## Task
Scan the entries line by line and return those with "Given".

━━━━━━━━━━

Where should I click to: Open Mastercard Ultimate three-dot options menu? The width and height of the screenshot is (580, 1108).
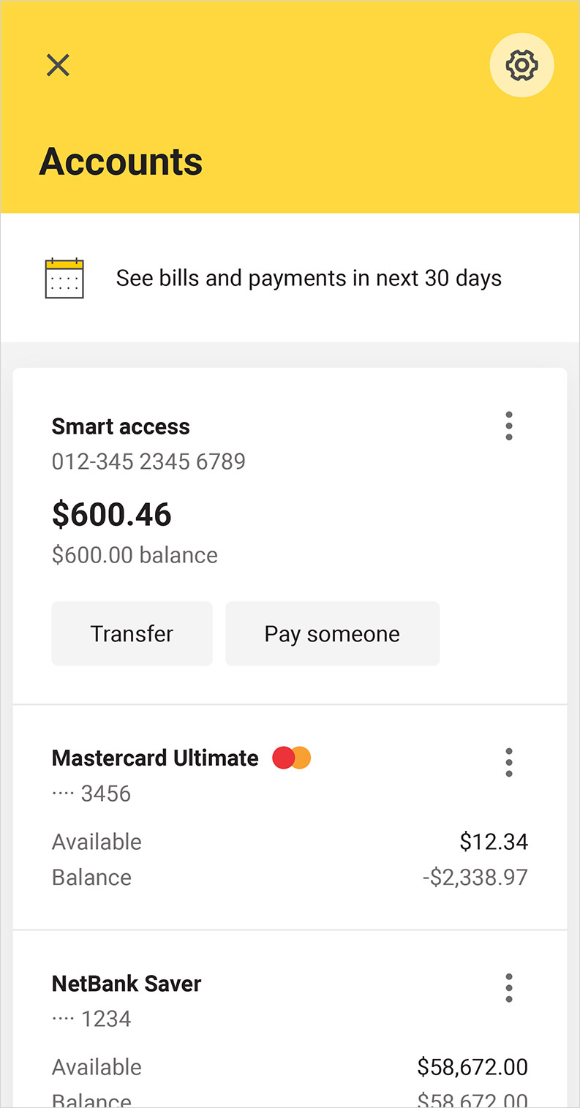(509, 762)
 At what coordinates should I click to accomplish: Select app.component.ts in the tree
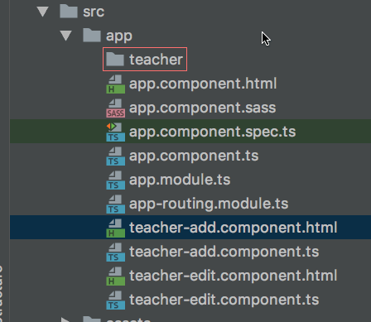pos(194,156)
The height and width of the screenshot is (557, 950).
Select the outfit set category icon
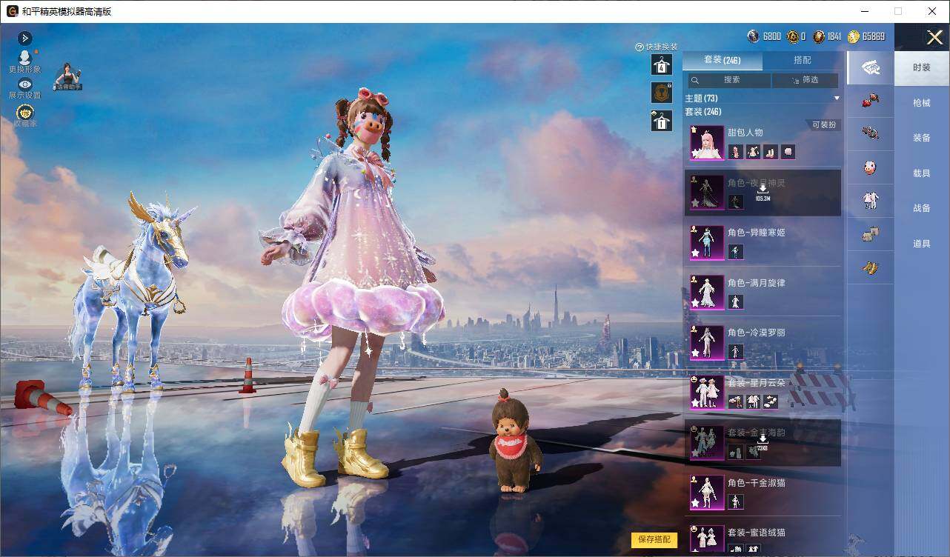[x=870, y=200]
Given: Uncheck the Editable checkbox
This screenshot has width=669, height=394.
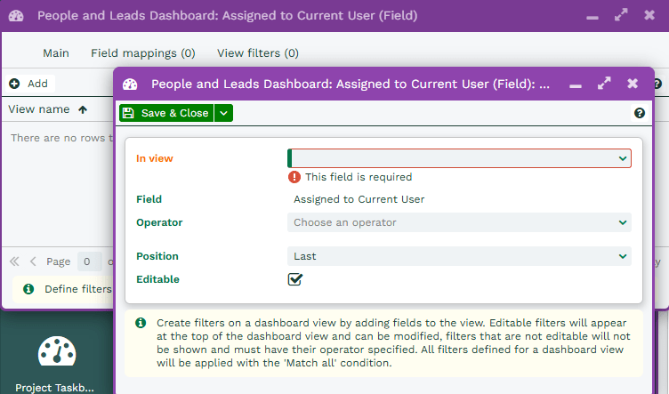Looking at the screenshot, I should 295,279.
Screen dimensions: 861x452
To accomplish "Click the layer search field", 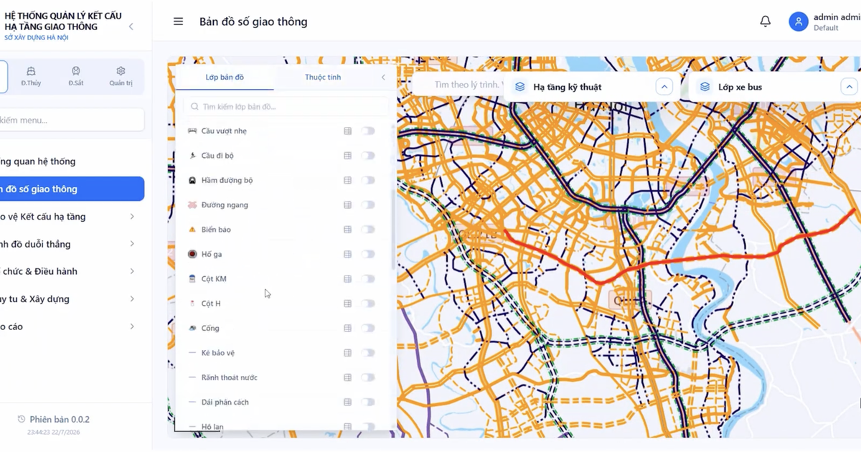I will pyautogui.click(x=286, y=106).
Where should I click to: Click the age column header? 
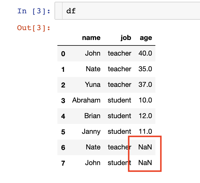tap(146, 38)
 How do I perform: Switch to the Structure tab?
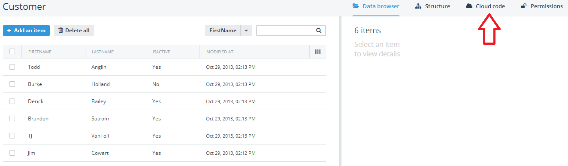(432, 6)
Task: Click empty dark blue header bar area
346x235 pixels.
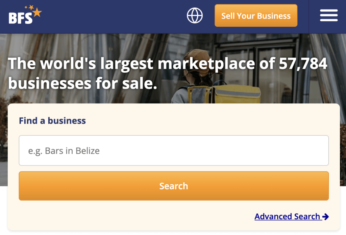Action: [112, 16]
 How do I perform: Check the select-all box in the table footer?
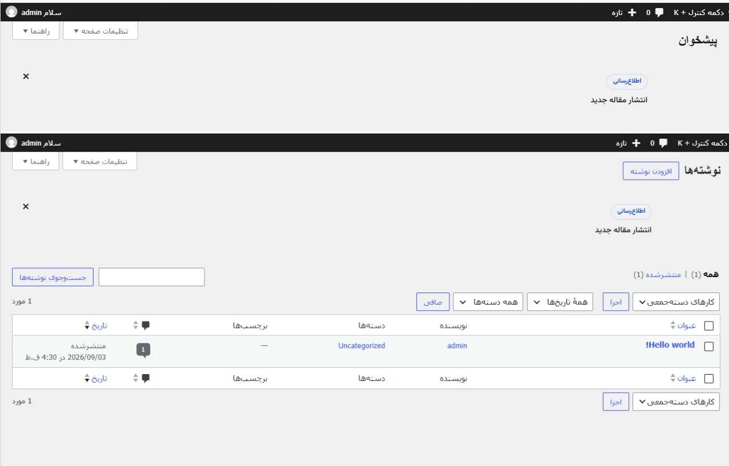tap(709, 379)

━━━━━━━━━━

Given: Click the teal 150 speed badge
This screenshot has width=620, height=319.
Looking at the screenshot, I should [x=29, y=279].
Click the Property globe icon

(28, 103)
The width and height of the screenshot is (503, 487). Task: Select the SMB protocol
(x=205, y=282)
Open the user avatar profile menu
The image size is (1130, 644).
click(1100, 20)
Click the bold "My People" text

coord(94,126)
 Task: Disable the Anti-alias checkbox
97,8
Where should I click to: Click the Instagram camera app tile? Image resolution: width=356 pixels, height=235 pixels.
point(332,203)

━━━━━━━━━━

## Written solution
Given: Uncheck the Editable checkbox
Given: Click the teal 150 speed badge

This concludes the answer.